**Exercise description**
Return the lines of the data below verbatim, starting at the line that contains "Task: Click the Red Eye removal tool" and continuing through the end of the data, with both ends included and the pictures left out.

**Information given**
_____

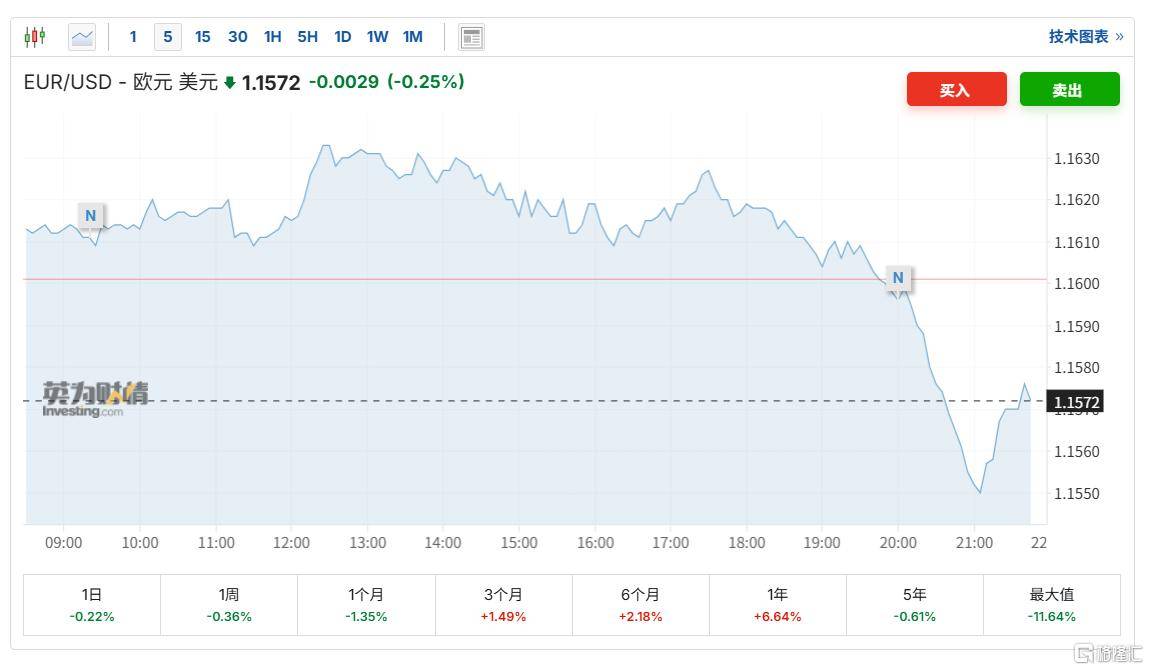Select the 30 minute interval
This screenshot has width=1149, height=670.
pyautogui.click(x=237, y=37)
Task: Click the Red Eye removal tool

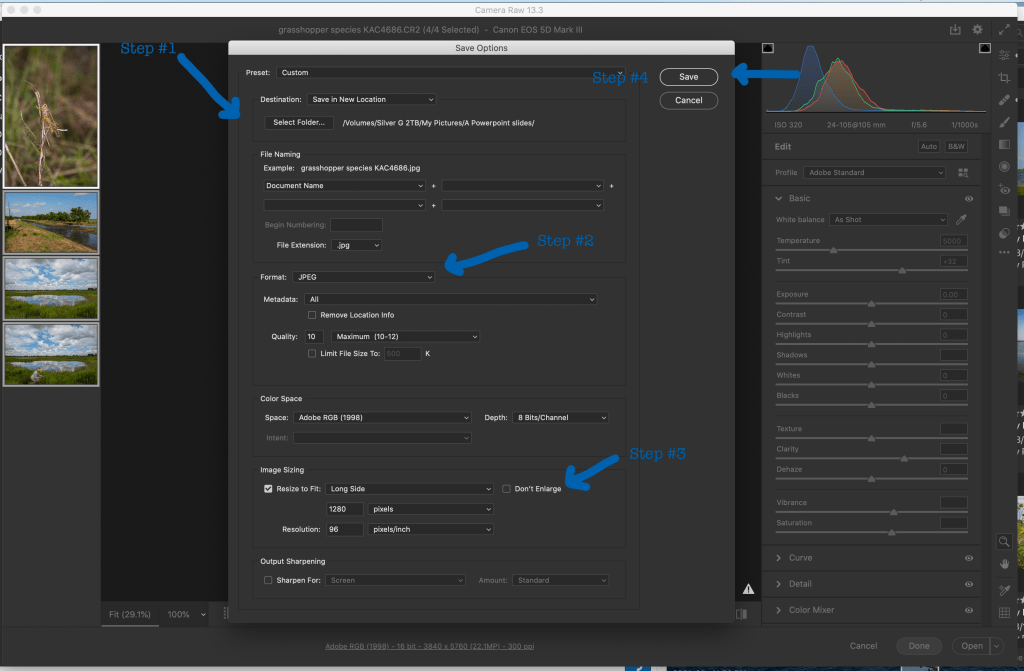Action: (x=1005, y=189)
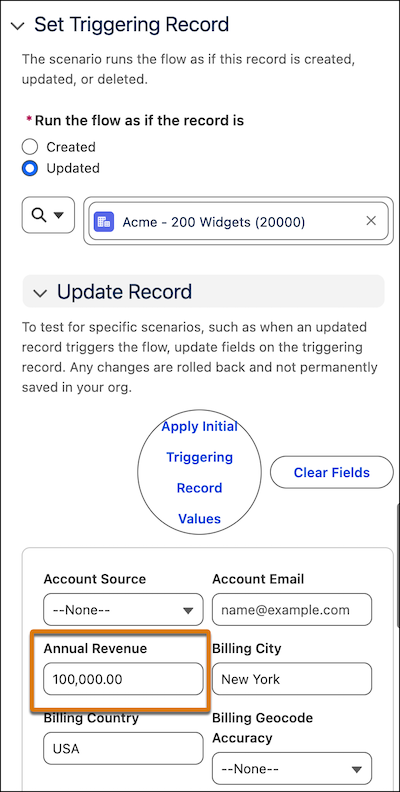Click the Set Triggering Record heading

click(131, 24)
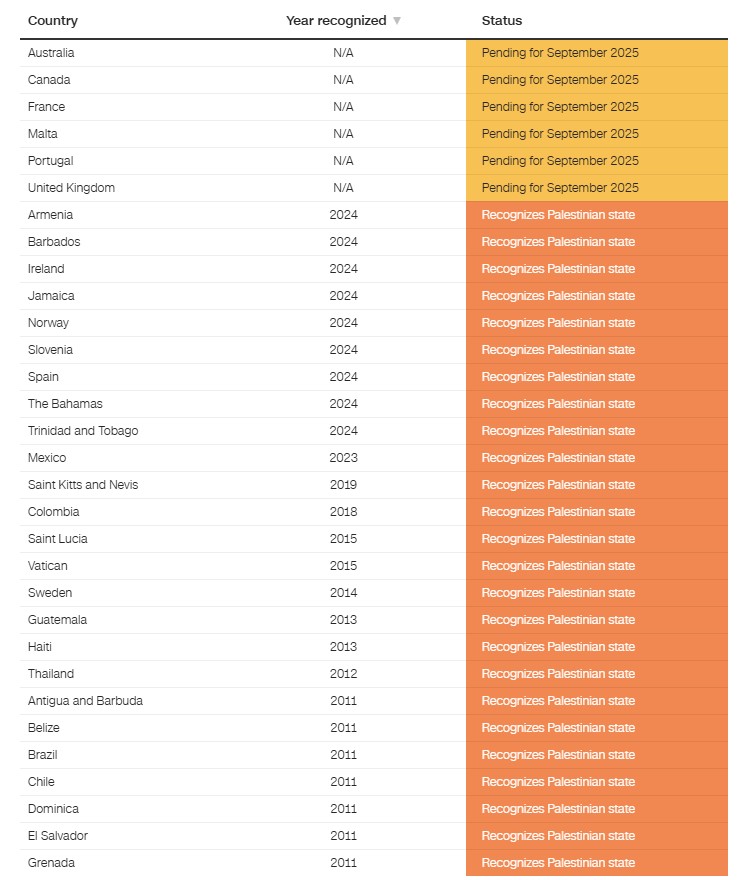
Task: Click Colombia's 2018 year cell
Action: [343, 512]
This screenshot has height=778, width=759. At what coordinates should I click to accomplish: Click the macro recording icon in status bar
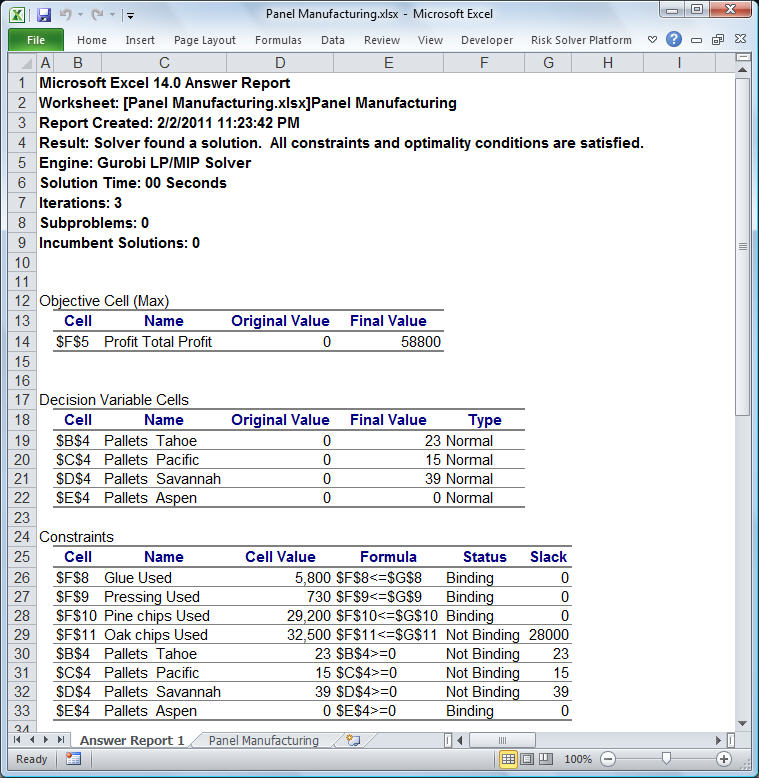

_____

**Solution to the problem**
Task: Click the Red Eye removal tool

Action: (x=1005, y=189)
Click the Set Triggering Record heading

click(131, 24)
Task: Click Colombia's 2018 year cell
Action: [343, 512]
This screenshot has height=778, width=759. At what coordinates should I click to accomplish: Click the macro recording icon in status bar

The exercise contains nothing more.